Por dónde comenzar
Esa es la pregunta que nos hacemos frente a la dimensión catastrófica en la que el Estado venezolano ha sido literalmente desinstitucionalizado y pervertido desde sus raíces.
Haber construido en el siglo XX una estructura funcional de un estado moderno fue un proceso laborioso y accidentado. La Constitución de 1961 fue un paso en la dirección correcta que permitió que funcionaran más o menos adecuadamente las diversas instituciones del Estado venezolano. Entre los principales logros estuvo el poner raya el, hasta entonces, predominante militarismo, y se procedió a someter en el Senado de la República los ascensos de los oficiales desde Coronel hacia arriba, poniendo además condiciones que debían cumplir los oficiales que serían designados como Generales y el número de los ascensos estaba limitado a las capacidades reales de la Fuerza Armada. Eso significó que los Generales se quedaban dentro de esa institución y no administraban empresas del estado o civiles, salvo en contadas y excepcionales situaciones.
También existía auténticas Contraloría y Procaduría, y el ejecutivo le rendía cuentas al Congreso. Las gobernaciones y alcaldías tenían su situado constitucional. Y los tribunales, mal que bien, funcionaban con profesionalismo e imparcialidad. El Consejo Supremo Electoral era un organismo confiable no controlado por el poder ejecutivo. Las universidades nacionales eran autónomas y pujantes. La CVG era eficiente en su control de las empresas básicas y a través de Edelca funcionaba la electrificación del país. PDVSA era la segunda empresa petrolera del mundo.

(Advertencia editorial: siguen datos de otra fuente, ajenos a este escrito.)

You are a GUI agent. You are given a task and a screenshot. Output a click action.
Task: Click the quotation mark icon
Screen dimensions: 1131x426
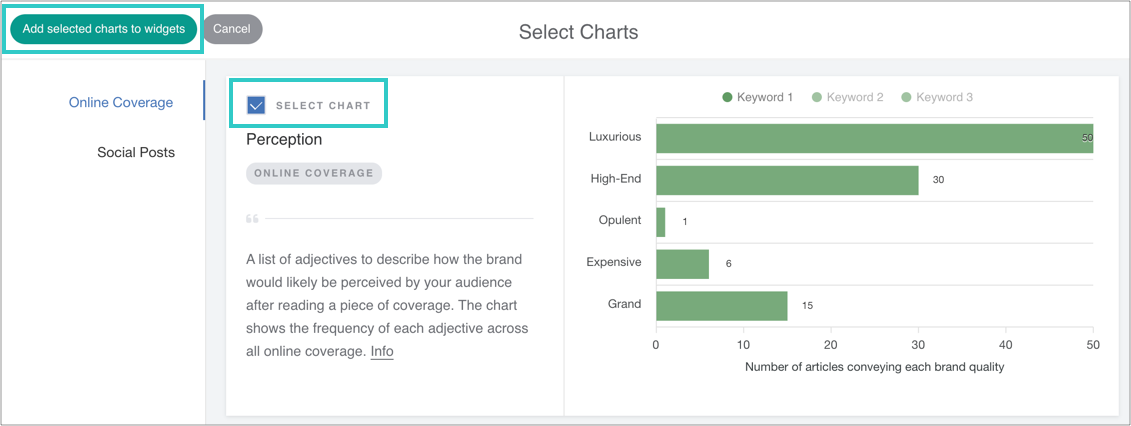(x=252, y=218)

Así podríamos seguir enumerando todo lo que funcionaba en la era democrática y que, en estos 24 años, han dejado literalmente de existir como entidades funcionales y efectivas. Por eso, y por muchas otras razones, no tiene ninguna lógica llegar a acuerdos que aseguren la permanencia en el tiempo de semejante mecanismo depredador y destructor, que no tiene posibilidad de reinventarse porque su ADN es el mismo desde siempre.